Enter MathJax. MathJax allows you to write raw LateX into your favourite website editor in a way that will be rendered client-side (i.e. not using your server and pushing up your bandwidth by transmitting images). Simply add a small snippit of code to the page header just before the <\head> tag (for this WordPress blog I put it into the header.php file – take a look at the page source):

<script type="text/javascript"
src="http://cdn.mathjax.org/mathjax/latest/MathJax.js?config=TeX-AMS-MML_HTMLorMML"></script>

And then you’re away – it’s that easy! In order to render maths in a central image setting, embedd your TeX between ‘\ [' and '\ ]‘. For inline, use ‘\ (‘ and ‘\ )’.

For example:

$\frac {1}{c^2} \frac{\partial^2}{\partial t^2} \psi - \nabla^2 \psi + \frac {m^2 c^2}{\hbar^2} \psi = 0.$

Renders the Klein-Gordon Equation:

$\frac {1}{c^2} \frac{\partial^2}{\partial t^2} \psi - \nabla^2 \psi + \frac {m^2 c^2}{\hbar^2} \psi = 0.$

And as an example of the inline maths: $$\log(\frac{i}{j})=\log(i)-\log(k)$$

Can be obtained using:

$$\log(\frac{i}{j})=\log(i)-\log(j)$$

Notice that if you right click on the MathJax code, you can easily extract out the raw LateX, as well as setting a custom zoom setting etc. Another pro-tip is that if you’re writing a post and see a handy equation on Wikipedia, the raw LaTeX is often in the page source, which should save you typing it out yourself.
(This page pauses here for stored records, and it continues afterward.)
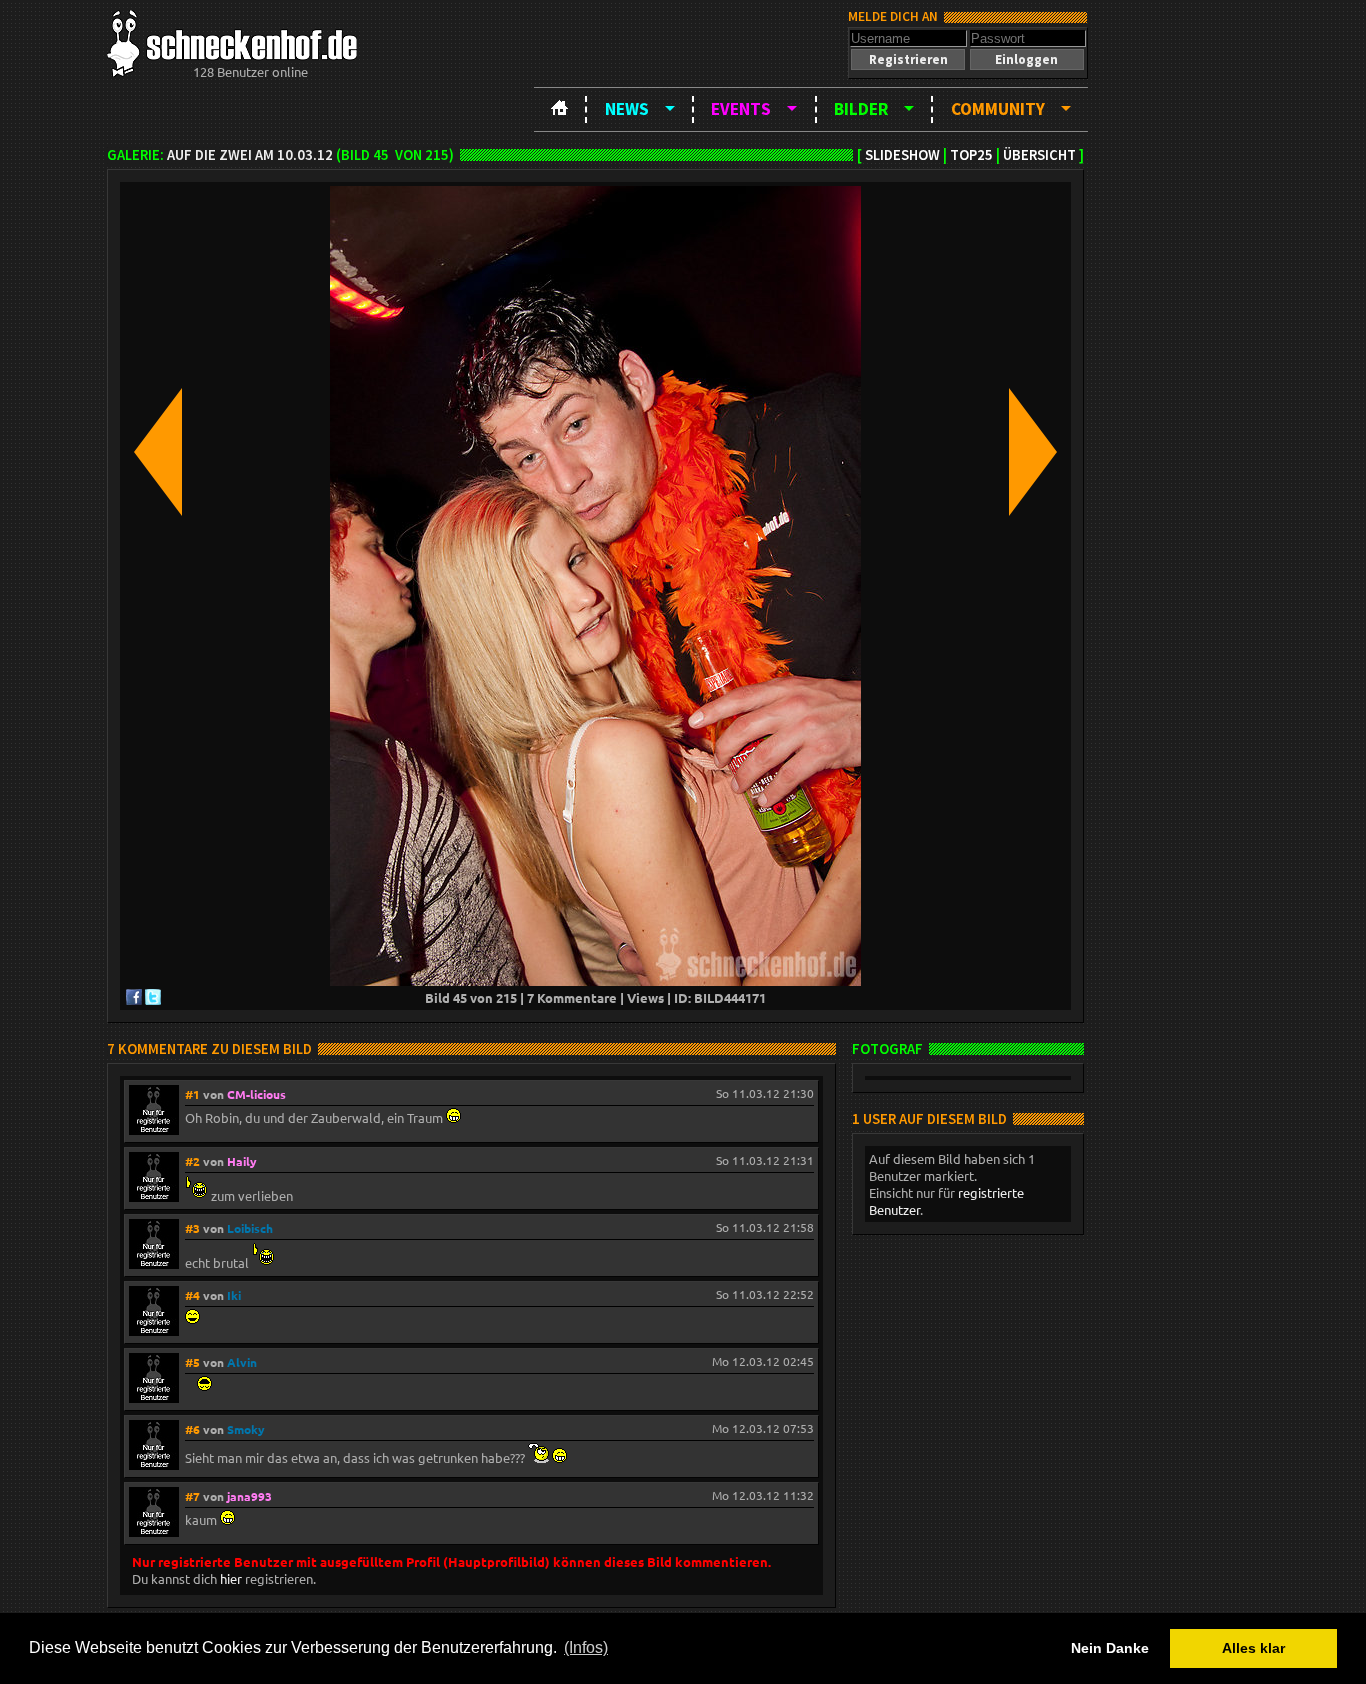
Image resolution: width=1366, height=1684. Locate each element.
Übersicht (1039, 155)
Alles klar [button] (1253, 1648)
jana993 (249, 1496)
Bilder (861, 109)
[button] (908, 59)
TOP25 (971, 155)
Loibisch (250, 1228)
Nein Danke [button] (1110, 1648)
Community (998, 109)
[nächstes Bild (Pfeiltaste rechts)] (1033, 453)
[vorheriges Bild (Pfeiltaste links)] (158, 453)
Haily (242, 1161)
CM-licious (256, 1094)
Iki (234, 1295)
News (627, 109)
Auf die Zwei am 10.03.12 (250, 155)
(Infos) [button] (586, 1647)
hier (231, 1578)
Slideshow (902, 155)
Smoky (246, 1429)
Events (741, 109)
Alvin (242, 1362)
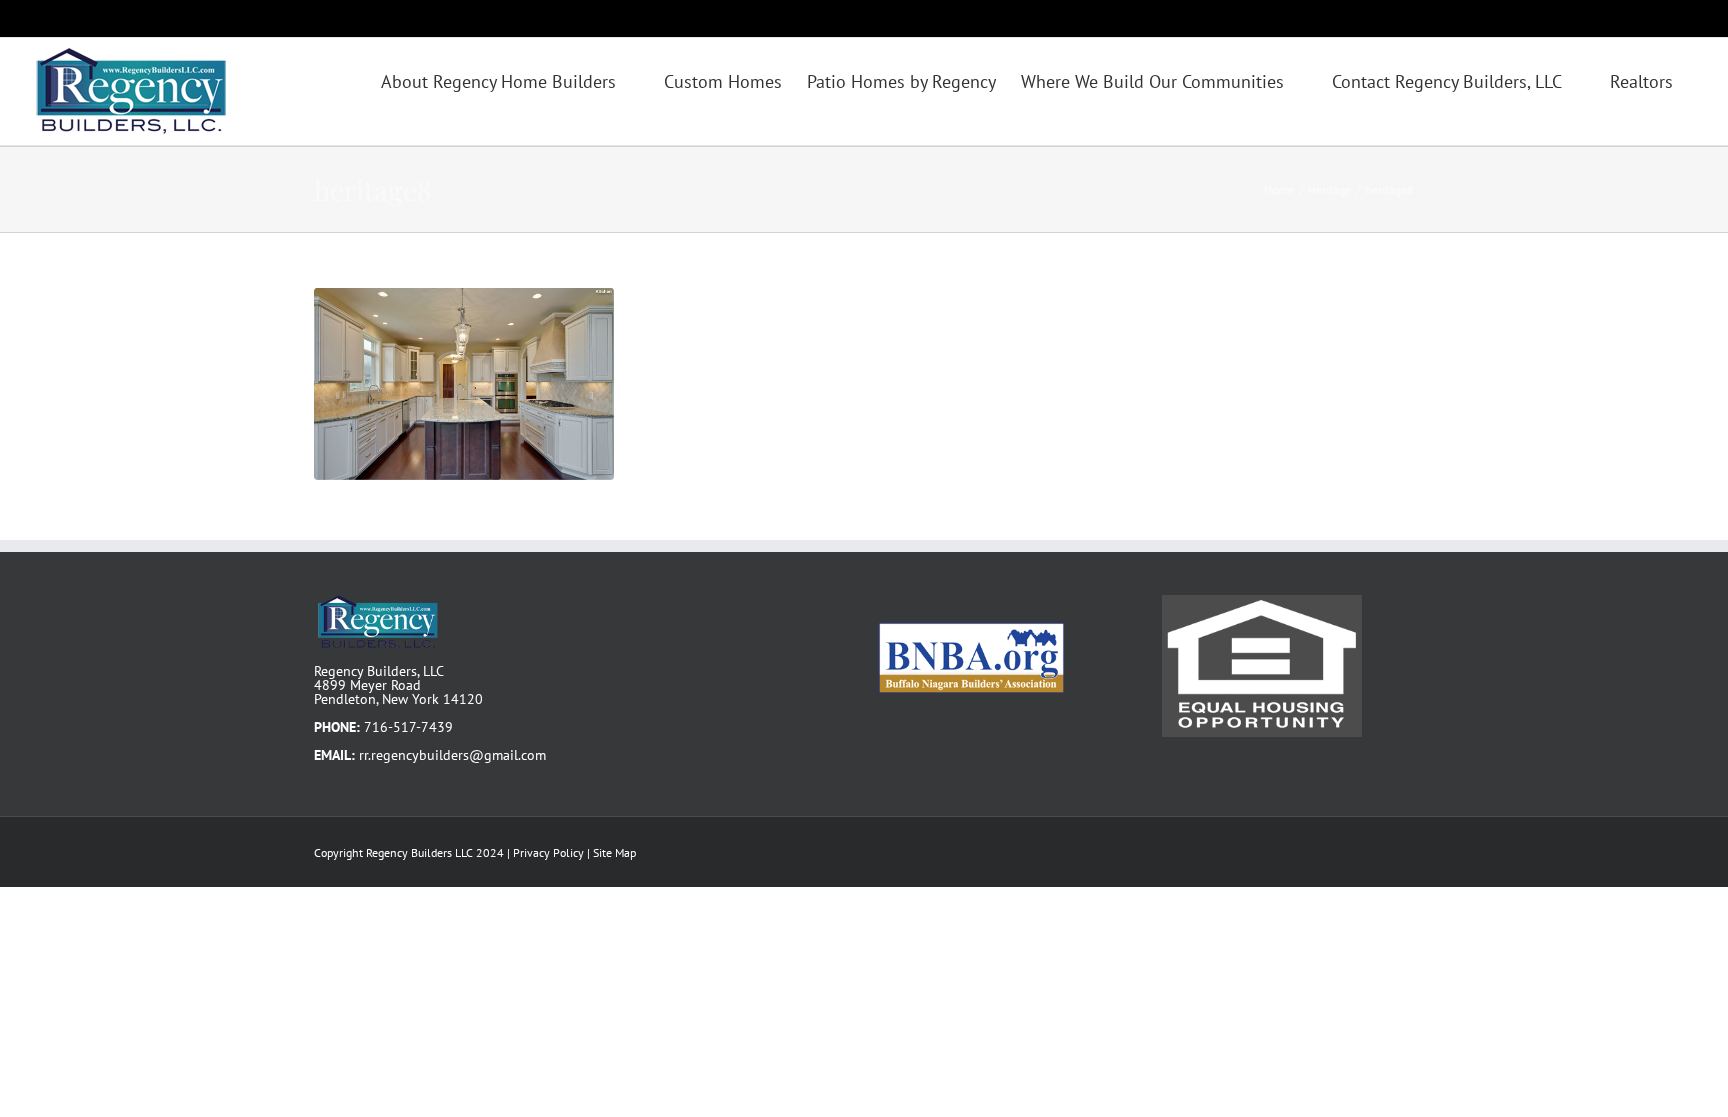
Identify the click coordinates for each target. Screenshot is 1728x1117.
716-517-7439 (408, 727)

Note also that you can set up MathJax to output MathML if you so desire –  see their excellent documentation for more details.

I’ll leave you with a few nice looking equations:

$\frac{1}{\Bigl(\sqrt{\phi \sqrt{5}}-\phi\Bigr) e^{\frac25 \pi}} =1+\frac{e^{-2\pi}} {1+\frac{e^{-4\pi}}{1+\frac{e^{-6\pi}}{1+\frac{e^{-8\pi}} {1+\ldots} } } }$

$F \ = \ - \ k_B T \ \ln Z$

$E_{m} = \frac{RT}{F} \ln{ \left( \frac{ \sum_{i}^{N} P_{M^{+}_{i}}[M^{+}_{i}]_\mathrm{out} + \sum_{j}^{M} P_{A^{-}_{j}}[A^{-}_{j}]_\mathrm{in}}{ \sum_{i}^{N} P_{M^{+}_{i}}[M^{+}_{i}]_\mathrm{in} + \sum_{j}^{M} P_{A^{-}_{j}}[A^{-}_{j}]_\mathrm{out}} \right) }$

### 4 Responses

1. Matt Oates says:

It’s LaTeX not LateX… just sayin.

2. Simeon says:

I love the way you render the maths on your site. I am presently using Drupal on my site and also use mathtype (equation editor) to generate images and web pages. I want sometime different, a website where my visitors can ask and input mathematical questions without latex.